Et puis, cet échange de regard, en pleine manif. Une seconde et tout était dit, clair, évident. C'était à peine croyable. Une réponse arrivait à une question que je ne m'étais jamais posée. Mais tout cela reste sous-jacent néanmoins. C'est tout l'inverse de Jacob. Alors que nous nous sommes beaucoup moins fréquenté qu'avec ce dernier, la conversation démarre avec une facilité déconcertante, presque guidée par une volonté supérieure. Très vite, il me demande si je joue toujours de la harpe. Non. Lui, non plus. Regrets. J'ai cessé d'en jouer il y a dix ans, tout juste.

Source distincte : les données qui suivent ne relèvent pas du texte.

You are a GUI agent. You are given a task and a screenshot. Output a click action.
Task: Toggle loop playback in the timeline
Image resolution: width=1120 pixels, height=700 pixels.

A l'occasion de grands changements, ajoutai-je, évasif, pour ne pas attirer l'attention sur ce point précis. Et pourtant, j'ai l'impression qu'il n'entend que ce bout de phrase sur lequel il rebondit, d'un 'je comprends' bien différent de ceux qu'on peut laisser échapper de manière un peu machinale, c'était un 'je comprends' appuyé, lourd, signifiant, intriguant. Assez vite il demande à passer au français - ce qui m'alerte encore plus - , suivi d'un : on n'avait pas que la harpe en commun, tu sais. C'était joliment dit. Ce premier regard, cette chose qu'il avait à dire, c'était évident. Tu connais X, me demande-t-il, dans la foulée. Je réponds que je ne le connais pas personnellement mais que je sais qui il est. L'étau se resserre. X. est notoirement homo. Et bien, me dit-il, l'été dernier, X. m'a montré un petit livre noir, que tu as écrit. X. m'a dit de quoi il s'agissait. Il faut que je le lise. (Le petit livre noir est sorti il a neuf ans et aujourd'hui, ce sont les homos qui m'en parlent, alors qu'à sa sortie seuls les hétéros m'en causaient. Tout cela me laisse songeur...) La conversation se poursuit au milieu des manifestants avec beaucoup d'émotion. J'ai été vraiment heureux de ces retrouvailles et de cette "clarification" du passé.
A la fin de la seconde journée, le lauréat d'un prix littéraire, décerné quelques heures plus tôt, vient me voir sur mon stand pour me questionner sur la pièce de théâtre dont je vends le livret. C'est proprement stupéfiant car l'homme n'est autre que le collègue qui m'avait pris en grippe (moi et deux autres de mes collègues...) treize ans plus tôt, après des années de bonne entente, à cause duquel j'avais fini par quitter la boîte (l'organisme de formation où j'avais connu les deux personnages évoqués plus haut et tant d'autres, n'est ce pas Fromfrom...) dont j'étais le gérant. Nous étions restés fâchés, lui honnêtement persuadé du mal qu'il me prêtait et moi acceptant mal cette injustice. Treize ans sans se parler. Et le voila qui fait ce geste. Le ton est amical, le visage souriant et il me semble revoir la personne avec laquelle j'avais travaillé avec plaisir autrefois. Je le félicite pour son prix, il me renvoie la félicitation en montrant d'un geste tous mes livres étalés. Nous discutons quelques minutes. A l'issue, je me suis senti plus léger.
Voila comment ce salon, auquel je me rendais sans conviction, restera sans doute dans ma mémoire plus que d'autres.